Stored data
■ ■ ■ ■ ■ ■ ■

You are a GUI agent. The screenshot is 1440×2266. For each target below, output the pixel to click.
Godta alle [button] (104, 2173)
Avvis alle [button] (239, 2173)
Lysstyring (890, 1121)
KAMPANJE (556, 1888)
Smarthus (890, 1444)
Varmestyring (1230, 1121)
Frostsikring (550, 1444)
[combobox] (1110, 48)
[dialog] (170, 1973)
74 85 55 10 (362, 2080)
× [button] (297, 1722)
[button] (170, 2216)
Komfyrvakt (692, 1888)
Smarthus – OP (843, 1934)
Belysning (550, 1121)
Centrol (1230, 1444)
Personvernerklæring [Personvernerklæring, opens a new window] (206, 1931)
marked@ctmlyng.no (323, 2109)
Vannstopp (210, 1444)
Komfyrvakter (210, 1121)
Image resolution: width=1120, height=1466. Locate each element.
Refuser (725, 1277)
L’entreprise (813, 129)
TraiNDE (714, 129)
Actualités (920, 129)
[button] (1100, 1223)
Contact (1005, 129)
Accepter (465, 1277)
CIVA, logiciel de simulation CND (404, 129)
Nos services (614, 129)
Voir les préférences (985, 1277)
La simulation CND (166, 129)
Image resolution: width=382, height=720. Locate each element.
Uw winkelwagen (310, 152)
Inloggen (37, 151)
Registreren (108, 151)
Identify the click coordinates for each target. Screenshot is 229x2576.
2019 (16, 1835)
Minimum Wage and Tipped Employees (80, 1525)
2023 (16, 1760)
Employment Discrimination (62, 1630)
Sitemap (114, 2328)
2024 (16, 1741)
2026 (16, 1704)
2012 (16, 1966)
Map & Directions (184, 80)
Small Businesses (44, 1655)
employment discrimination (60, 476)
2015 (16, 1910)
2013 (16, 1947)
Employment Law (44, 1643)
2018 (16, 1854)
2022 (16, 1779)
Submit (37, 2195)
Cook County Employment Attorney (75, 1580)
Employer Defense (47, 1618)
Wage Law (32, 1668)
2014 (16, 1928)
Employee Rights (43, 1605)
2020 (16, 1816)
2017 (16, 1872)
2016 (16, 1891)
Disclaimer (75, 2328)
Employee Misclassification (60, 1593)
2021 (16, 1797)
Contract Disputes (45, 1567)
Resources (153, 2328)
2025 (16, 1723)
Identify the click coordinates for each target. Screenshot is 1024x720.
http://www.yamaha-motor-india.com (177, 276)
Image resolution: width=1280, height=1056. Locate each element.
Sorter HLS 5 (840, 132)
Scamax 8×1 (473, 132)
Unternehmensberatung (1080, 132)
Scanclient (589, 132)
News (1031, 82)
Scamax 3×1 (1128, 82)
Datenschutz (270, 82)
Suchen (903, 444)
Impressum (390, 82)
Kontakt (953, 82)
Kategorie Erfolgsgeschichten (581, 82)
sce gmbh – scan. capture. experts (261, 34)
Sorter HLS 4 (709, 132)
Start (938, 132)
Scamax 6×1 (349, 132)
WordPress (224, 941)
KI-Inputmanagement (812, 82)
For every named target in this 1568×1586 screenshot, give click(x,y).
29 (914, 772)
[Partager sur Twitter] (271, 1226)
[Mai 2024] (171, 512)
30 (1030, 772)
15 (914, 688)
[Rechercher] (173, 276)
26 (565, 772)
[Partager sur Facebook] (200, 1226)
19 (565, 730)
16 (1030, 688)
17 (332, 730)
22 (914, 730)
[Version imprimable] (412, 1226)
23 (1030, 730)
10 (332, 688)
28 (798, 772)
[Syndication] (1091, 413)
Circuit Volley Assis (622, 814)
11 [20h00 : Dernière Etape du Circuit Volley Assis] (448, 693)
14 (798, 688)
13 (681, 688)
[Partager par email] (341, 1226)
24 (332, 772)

■ ■ ■ ■ ■ ■ ■

▶ _PROBLEM STATEMENT_
Please reproduce the records starting at the line that has "2022 (16, 1779)" and stopping after the line that has "Kontakt (953, 82)", renaming "Employee" to "Worker" and leaving everything else unchanged.

▶ _EXERCISE RESULT_
2022 (16, 1779)
Submit (37, 2195)
Cook County Employment Attorney (75, 1580)
Employer Defense (47, 1618)
Wage Law (32, 1668)
2014 (16, 1928)
Worker Rights (43, 1605)
2020 (16, 1816)
2017 (16, 1872)
2016 (16, 1891)
Disclaimer (75, 2328)
Worker Misclassification (60, 1593)
2021 (16, 1797)
Contract Disputes (45, 1567)
Resources (153, 2328)
2025 (16, 1723)
Identify the click coordinates for each target. Screenshot is 1024x720.
http://www.yamaha-motor-india.com (177, 276)
Image resolution: width=1280, height=1056. Locate each element.
Sorter HLS 5 (840, 132)
Scamax 8×1 (473, 132)
Unternehmensberatung (1080, 132)
Scanclient (589, 132)
News (1031, 82)
Scamax 3×1 (1128, 82)
Datenschutz (270, 82)
Suchen (903, 444)
Impressum (390, 82)
Kontakt (953, 82)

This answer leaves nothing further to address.